→ WHAT YOU SHOULD DO:
Return the following entries exactly, word for word.

→ RECORD EXTRACTS:

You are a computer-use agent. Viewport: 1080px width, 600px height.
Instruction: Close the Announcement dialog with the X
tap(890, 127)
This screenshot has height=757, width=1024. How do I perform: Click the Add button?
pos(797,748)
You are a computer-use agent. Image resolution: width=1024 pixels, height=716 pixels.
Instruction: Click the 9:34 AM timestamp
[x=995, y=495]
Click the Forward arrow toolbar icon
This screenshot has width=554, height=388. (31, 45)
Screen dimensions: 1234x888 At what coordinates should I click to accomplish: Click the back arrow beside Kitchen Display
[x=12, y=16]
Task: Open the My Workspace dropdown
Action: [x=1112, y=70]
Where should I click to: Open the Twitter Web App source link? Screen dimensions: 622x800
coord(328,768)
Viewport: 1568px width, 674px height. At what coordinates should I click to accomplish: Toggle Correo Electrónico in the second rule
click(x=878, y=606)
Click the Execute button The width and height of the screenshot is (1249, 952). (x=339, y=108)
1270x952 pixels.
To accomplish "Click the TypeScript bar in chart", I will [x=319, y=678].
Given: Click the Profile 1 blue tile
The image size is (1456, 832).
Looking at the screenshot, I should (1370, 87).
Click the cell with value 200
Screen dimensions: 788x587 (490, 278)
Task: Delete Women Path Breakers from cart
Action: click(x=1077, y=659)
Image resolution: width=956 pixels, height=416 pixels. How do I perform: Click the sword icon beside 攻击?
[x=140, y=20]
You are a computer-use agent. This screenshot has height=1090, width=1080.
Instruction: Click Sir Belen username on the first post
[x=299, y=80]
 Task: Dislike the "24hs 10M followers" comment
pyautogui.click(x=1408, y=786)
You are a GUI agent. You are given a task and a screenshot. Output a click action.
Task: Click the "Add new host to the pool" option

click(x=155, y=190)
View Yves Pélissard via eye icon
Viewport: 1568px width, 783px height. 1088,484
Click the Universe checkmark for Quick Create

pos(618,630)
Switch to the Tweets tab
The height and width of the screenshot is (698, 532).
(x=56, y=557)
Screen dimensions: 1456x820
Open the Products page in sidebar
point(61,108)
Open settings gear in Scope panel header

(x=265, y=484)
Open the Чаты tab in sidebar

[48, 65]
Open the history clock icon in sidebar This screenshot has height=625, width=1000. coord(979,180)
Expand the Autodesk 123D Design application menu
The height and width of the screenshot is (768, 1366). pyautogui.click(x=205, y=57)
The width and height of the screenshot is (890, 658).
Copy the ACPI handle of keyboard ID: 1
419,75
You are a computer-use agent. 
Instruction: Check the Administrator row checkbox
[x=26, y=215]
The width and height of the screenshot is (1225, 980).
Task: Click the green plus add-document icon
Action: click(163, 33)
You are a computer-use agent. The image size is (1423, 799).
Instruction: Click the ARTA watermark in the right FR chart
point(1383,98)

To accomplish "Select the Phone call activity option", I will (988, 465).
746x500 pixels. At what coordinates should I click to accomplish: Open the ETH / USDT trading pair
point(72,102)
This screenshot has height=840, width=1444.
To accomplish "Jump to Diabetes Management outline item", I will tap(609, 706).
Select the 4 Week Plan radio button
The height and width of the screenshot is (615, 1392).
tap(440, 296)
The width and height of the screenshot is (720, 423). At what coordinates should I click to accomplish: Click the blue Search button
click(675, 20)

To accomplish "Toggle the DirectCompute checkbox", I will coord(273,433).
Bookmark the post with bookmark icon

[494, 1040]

→ RESULT OF THIS EXERCISE:
You are a computer-use agent. Viewport: 1080px width, 600px height.
Instruction: Close the Announcement dialog with the X
tap(890, 127)
This screenshot has height=757, width=1024. How do I perform: Click the Add button?
pos(797,748)
You are a computer-use agent. Image resolution: width=1024 pixels, height=716 pixels.
Instruction: Click the 9:34 AM timestamp
[x=995, y=495]
Click the Forward arrow toolbar icon
This screenshot has width=554, height=388. (31, 45)
Screen dimensions: 1234x888 At what coordinates should I click to accomplish: Click the back arrow beside Kitchen Display
[x=12, y=16]
Task: Open the My Workspace dropdown
Action: [x=1112, y=70]
Where should I click to: Open the Twitter Web App source link? Screen dimensions: 622x800
coord(328,768)
Viewport: 1568px width, 674px height. At what coordinates should I click to accomplish: Toggle Correo Electrónico in the second rule
click(x=878, y=606)
Click the Execute button The width and height of the screenshot is (1249, 952). (x=339, y=108)
1270x952 pixels.
To accomplish "Click the TypeScript bar in chart", I will [x=319, y=678].
Given: Click the Profile 1 blue tile
The image size is (1456, 832).
Looking at the screenshot, I should (1370, 87).
Click the cell with value 200
Screen dimensions: 788x587 (490, 278)
Task: Delete Women Path Breakers from cart
Action: click(x=1077, y=659)
Image resolution: width=956 pixels, height=416 pixels. How do I perform: Click the sword icon beside 攻击?
[x=140, y=20]
You are a computer-use agent. This screenshot has height=1090, width=1080.
Instruction: Click Sir Belen username on the first post
[x=299, y=80]
 Task: Dislike the "24hs 10M followers" comment
pyautogui.click(x=1408, y=786)
You are a GUI agent. You are given a task and a screenshot. Output a click action.
Task: Click the "Add new host to the pool" option

click(x=155, y=190)
View Yves Pélissard via eye icon
Viewport: 1568px width, 783px height. 1088,484
Click the Universe checkmark for Quick Create

pos(618,630)
Switch to the Tweets tab
The height and width of the screenshot is (698, 532).
(x=56, y=557)
Screen dimensions: 1456x820
Open the Products page in sidebar
point(61,108)
Open settings gear in Scope panel header

(x=265, y=484)
Open the Чаты tab in sidebar

[48, 65]
Open the history clock icon in sidebar This screenshot has height=625, width=1000. coord(979,180)
Expand the Autodesk 123D Design application menu
The height and width of the screenshot is (768, 1366). pyautogui.click(x=205, y=57)
The width and height of the screenshot is (890, 658).
Copy the ACPI handle of keyboard ID: 1
419,75
You are a computer-use agent. 
Instruction: Check the Administrator row checkbox
[x=26, y=215]
The width and height of the screenshot is (1225, 980).
Task: Click the green plus add-document icon
Action: click(163, 33)
You are a computer-use agent. The image size is (1423, 799).
Instruction: Click the ARTA watermark in the right FR chart
point(1383,98)

To accomplish "Select the Phone call activity option", I will (988, 465).
746x500 pixels. At what coordinates should I click to accomplish: Open the ETH / USDT trading pair
point(72,102)
This screenshot has height=840, width=1444.
To accomplish "Jump to Diabetes Management outline item", I will tap(609, 706).
Select the 4 Week Plan radio button
The height and width of the screenshot is (615, 1392).
tap(440, 296)
The width and height of the screenshot is (720, 423). At what coordinates should I click to accomplish: Click the blue Search button
click(675, 20)

To accomplish "Toggle the DirectCompute checkbox", I will coord(273,433).
Bookmark the post with bookmark icon

[494, 1040]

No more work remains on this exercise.